The bank announced their plans to build a $200,000, 6 story brick and concrete building on the lot that would be one of the finest in the Northwest. The bank would occupy the ground floor corner of the building, a frontage of about 50 feet on Holly, while the rest of the building would contain offices above and retail stores on the ground floor. Demolition and then construction would begin by June of the same year.

===Design and construction===
The bank hired Bellingham architect F. Stanley Piper to design the building who in turn hired C.H. Beattie of Seattle as the general contractor. Work began at a quick pace and by February 1913, the concrete structure of the building was complete with laying of the brick facing about to begin. Each of the building's 124 rooms was to be equipped with hot and cold running water as well as access to the building's vacuum system. Other modern features would include two high-speed elevators and a mail chute.

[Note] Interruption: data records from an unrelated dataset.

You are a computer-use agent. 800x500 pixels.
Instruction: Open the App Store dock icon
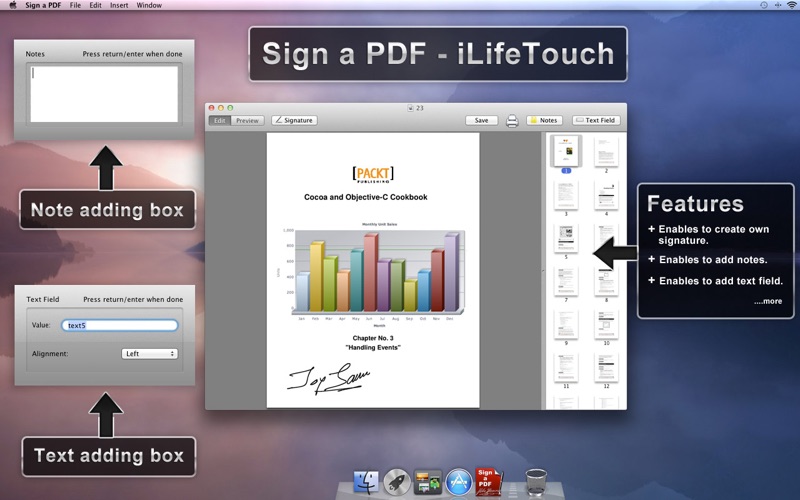(458, 482)
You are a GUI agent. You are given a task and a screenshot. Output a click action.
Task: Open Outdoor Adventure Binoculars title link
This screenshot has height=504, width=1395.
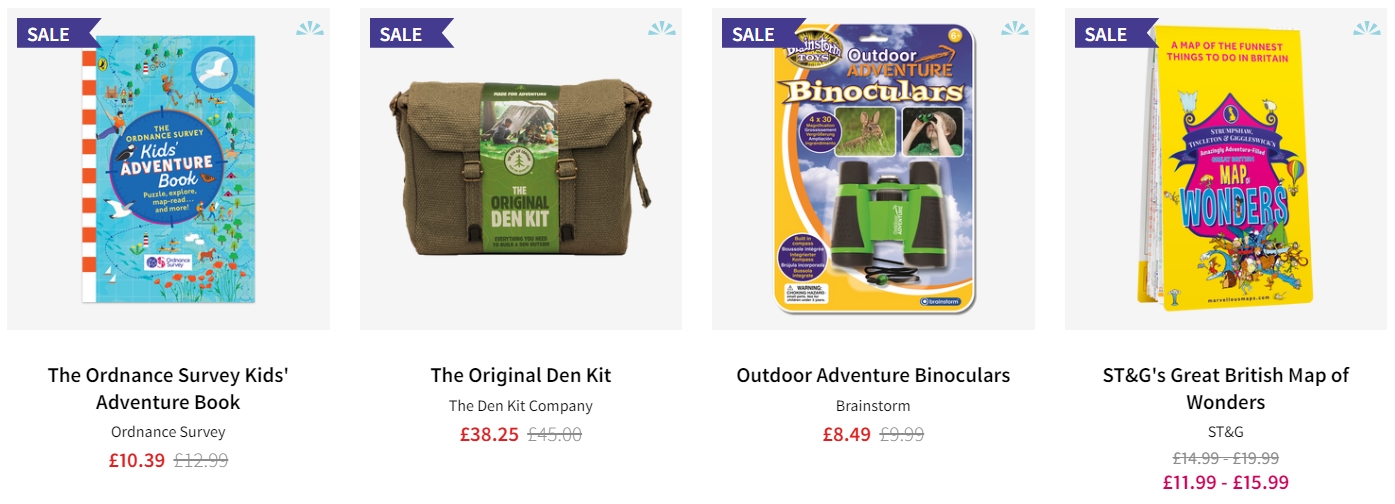(873, 376)
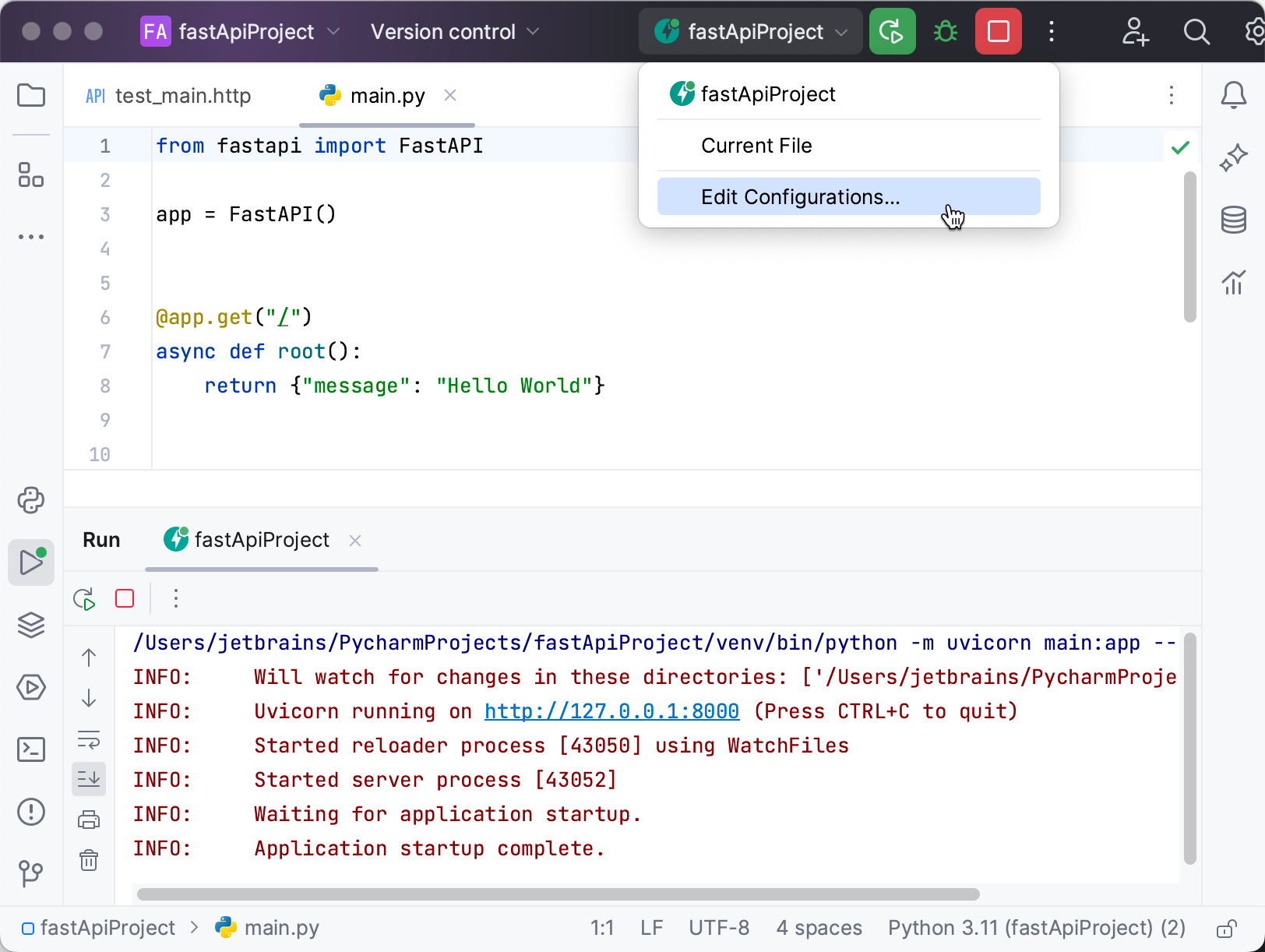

The first two stories were clad with Wilkeson sandstone, with the upper four clad in light buff-colored pressed brick. From the top of the fourth-floor windows to the parapet line was clad with terra cotta.

The interior corridors featured terrazzo floors with panels and borders of Alaskan marble. The vestibule was adorned with an 11 foot high marble dado of Colorado Yeul while the columns in the vestibule were of genuine Italian Pavonazzo marble. Materials used in the banking room included Alaskan and Kasota marble, Honduran mahogany, and Calamine brass for doors.

By August 1913, the building was complete and tenants began to move including doctors, dentists and other professionals. The bank officially opened on December 1, 1913.